#### Extract to read:
%%

XA created a video invite for Vital Bridges’ “Chefs and the City” fund-raiser at the Chicago Ritz-Carlton in July.
Photo: Courtesy of XA

Hollywood has it figured out: Give viewers a sneak peek at the next big blockbuster with a trailer that grabs their attention and leaves them wanting more. It’s a tactic movie studios have used for decades, and now a growing number of event producers are using teaser-style videos as all or part of their invitations. Here’s what you need to know if you think a video invite is the ticket to piquing interest for your next event.

Choose a Concept
“We wanted to create this buzz, so we knew we wanted almost an indie feel to the video,” says Robin Mazur, digital and social media coordinator at the Ritz-Carlton Chicago. The invite for “Pin-spiration at the Ritz,” a Pinterest-themed bridal show, used color and sepia-toned footage of interviews with the hotel’s catering team and partner vendors. Other event producers may go for more of a music-video look with special effects, or create the feel of a movie trailer with a voiceover, says Jeff Goldstein, creative director of Xpress Video Productions in Chicago. The concept—live actors, animation, photomontage—should dictate what type of provider you’ll want to seek out. A videographer is going to bring different skills than a video editor used to working primarily with animation or text. 

What It Costs
This varies depending on the look you’re going for, Goldstein says, and whether or not you choose to use a professional video-production company. “Assuming there’s at least 100 invites going out, at the low end, figure $8 an invite,” he says. “The ones that are green-screen heavy, with a lot of special effects, are going to be more around $15 or $16 per invite.”

Meg Gleason, design director at marketing and event production company MKG in New York, says it’s possible to put together a well-produced video for less than $10,000, thanks to technology that makes shooting and editing videos more streamlined. Two years ago, the company used a graphic animated video invitation for a New Balance event introducing its new line to magazine editors. Text describing the products appeared as if it were written in chalk, then got erased.

Lead Time
This also depends on the style. If you need to have a script written and actors cast, give yourself two months before you plan to send the invitation, Goldstein says. If you want to film people, plan for a full day so the videographer can get enough footage. Mazur says it took eight hours worth of shooting people in 20-minute blocks to get four hours’ worth of footage for the “Pin-spiration” invite, which was edited into a four-minute video featuring documentary-style interviews with staffers.

%%

#### Data extract:
%%

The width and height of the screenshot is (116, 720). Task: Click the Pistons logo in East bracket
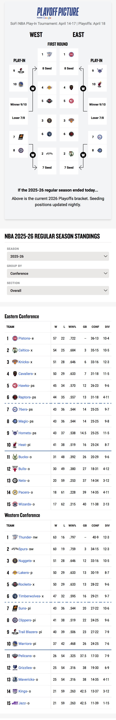[71, 55]
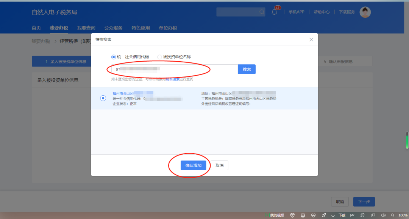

%%

#### How to complete this task:
Please translate this sentence from the text on video invitations above into Spanish: "A videographer is going to bring different skills than a video editor used to working primarily with animation or text."

#### Task output:
Un videógrafo va a aportar habilidades distintas a las de un editor de video acostumbrado a trabajar principalmente con animación o texto.